Coh 317 - Diet Analysis Assignment
Essay by Bigkuzuna • September 29, 2018 • Case Study • 4,249 Words (17 Pages) • 2,389 Views
Research Paper: Diet Analysis Assignment
COH 317
September 2nd, 2018
Table of Contents
SECTION 1 – Discussion and Analysis
- Introduction of the paper ….……………….. [ ]
- Weekday VS Weekend Dietary Comparison ….……………….. [ ]
- Fruit Intake Analysis ….……………….. [ ]
- Vegetable Intake Analysis ………………….. [ ]
- Grains Intake Analysis ………………….. [ ]
- Protein Intake Analysis ...………….…….. [ ]
- Dairy Intake Analysis ...………….…….. [ ]
- Sodium Intake Analysis ...………….…….. [ ]
- Saturated Fat Intake Analysis ...………….…….. [ ]
- Added Sugars Analysis ...………….…….. [ ]
- Body Mass Index (BMI) Analysis ...………….…….. [ ]
- Diet and Exercise Lifestyle - Changes & Goals ...……….…….. [ ]
- External Factors Affecting your Diet and Exercise ...………..…… [ ]
- Reflection – “What Changes Would YOU Make?” …..……….….. [ ]
SECTION 2 – Presentation of Data
- Forms and Printouts
- Complete 3-Day Diet Recorded (MyPlate Plan forms)
- MyPlate Plan Forms ...……………….. [ ]
- BMI Calculator Summary Report ...……………….. [ ]
- Body Weight Planner (optional) ………………….. [ ]
- Reference page in APA format ………………….. [ ]
- Grade Sheet ………………….. [ ]
Research Paper: Diet Analysis
INTRODUCTION
This paper will discuss the 3-day analysis of my dietary intake that was intended to help me better understand how the foods I eat relate to my overall health based on nutritional value. Throughout this project we have learned that too much of one thing, too little of another with relation to any one item, may be good or bad depending on what that item is. We also learned about some theories and myths and this 3-day analysis provided me with an opportunity to incorporate some of those theories while trying to avoid the traps of nutrient and diet myths. Although a short period of time, this 3-day analysis also provided me an opportunity to adjust my diet each day after evaluating the day prior. At the same time, I was able to recognize some of my eating habits while realizing how hard it is to maintain a balanced and planned-out daily meal plan. This paper will discuss my 3-day meal plan analysis providing a comparison of how I ate on weekdays opposed to weekends, a breakdown of specific nutrient intake such as fruit, vegetables, grains, proteins and dairy, along with a personal reflection of the changes I can make based on my experience from this 3-day analysis.
WEEKDAY VS. WEEKEND DIETARY COMPARISON
I did not think that I ate much differently on weekdays as compared to weekends but this 3-day plan shed some light on some of the things that go unnoticed. If not for planning this 3-Day diet meal plan using MyPlate, I would have definitely ate differently taking into consideration factors such as work, time with my family, personal time, etc. Since I knew we were completing this assignment, I planned out my meals ahead of time and went shopping to ensure I had the required ingredients to meet my 3-day meal plan goal. I had much more time and motivation to eat healthier on the weekend than I would have done on the weekdays after work if not for preparing ahead of time. This taught me that eating right takes some work on my part to prepare ahead of time to ensure I eat healthy. One other thing I accounted for in preparing for my 3-day meal plan was trying to buy bulk items and incorporating those items into as many daily meals as much as possible. At the same time, I tried to eat those bulk items in different ways so I could avoid being bored with certain meals. One way I did that was to put fruits in shakes, add fruit to Greek yogurt and then just ate raw fruit.
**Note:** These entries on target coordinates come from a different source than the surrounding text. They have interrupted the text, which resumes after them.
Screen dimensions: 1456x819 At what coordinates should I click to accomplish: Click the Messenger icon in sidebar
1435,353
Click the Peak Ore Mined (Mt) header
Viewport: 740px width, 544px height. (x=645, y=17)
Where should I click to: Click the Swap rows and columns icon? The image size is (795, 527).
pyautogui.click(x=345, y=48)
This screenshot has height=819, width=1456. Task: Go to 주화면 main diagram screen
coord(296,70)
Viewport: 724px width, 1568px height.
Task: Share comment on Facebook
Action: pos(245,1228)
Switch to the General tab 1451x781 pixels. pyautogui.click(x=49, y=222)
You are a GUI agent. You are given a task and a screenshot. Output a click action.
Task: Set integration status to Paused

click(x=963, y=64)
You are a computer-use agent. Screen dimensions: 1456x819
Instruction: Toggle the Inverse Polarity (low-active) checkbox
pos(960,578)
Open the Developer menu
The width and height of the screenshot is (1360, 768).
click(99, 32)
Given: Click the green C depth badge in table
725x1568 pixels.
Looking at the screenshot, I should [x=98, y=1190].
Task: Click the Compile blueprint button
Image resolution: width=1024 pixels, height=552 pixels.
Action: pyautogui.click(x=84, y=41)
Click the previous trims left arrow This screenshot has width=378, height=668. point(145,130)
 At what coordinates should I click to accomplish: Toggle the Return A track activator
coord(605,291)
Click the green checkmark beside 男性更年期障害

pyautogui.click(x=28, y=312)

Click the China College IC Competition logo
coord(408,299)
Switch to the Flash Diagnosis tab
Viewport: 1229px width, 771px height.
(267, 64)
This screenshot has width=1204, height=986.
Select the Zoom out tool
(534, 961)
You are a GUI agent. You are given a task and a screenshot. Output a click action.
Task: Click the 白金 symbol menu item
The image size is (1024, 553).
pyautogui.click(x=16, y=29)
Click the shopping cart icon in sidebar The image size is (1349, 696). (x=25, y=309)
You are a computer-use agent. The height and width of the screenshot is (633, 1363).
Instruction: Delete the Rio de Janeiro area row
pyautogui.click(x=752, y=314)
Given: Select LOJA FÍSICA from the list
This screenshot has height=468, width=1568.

There are so many ways to consume fruits and vegetables that I think changing up the presentation and method of consumption makes it fun to shop and prepare those meals or snacks.
FRUIT GROUP INTAKE
The MyPlate plan advised me to consume two (2) cups of fruit each day as part of a 2,200 calorie dietary intake. I typically eat more fruit than necessary so that is the one thing I learned I need to regulate. I avoided all types of canned or packaged fruits because it is pretty easy to find fresh fruit at most of any grocery stores or markets. I chose bananas, blueberries, mangos, oranges and strawberries because they work pretty well with most of the meals I planned while also providing things like dietary fibers, essential vitamins, promote heart health and are preventative towards other health concerns like reducing decreasing bone loss and the risk of developing kidney stones.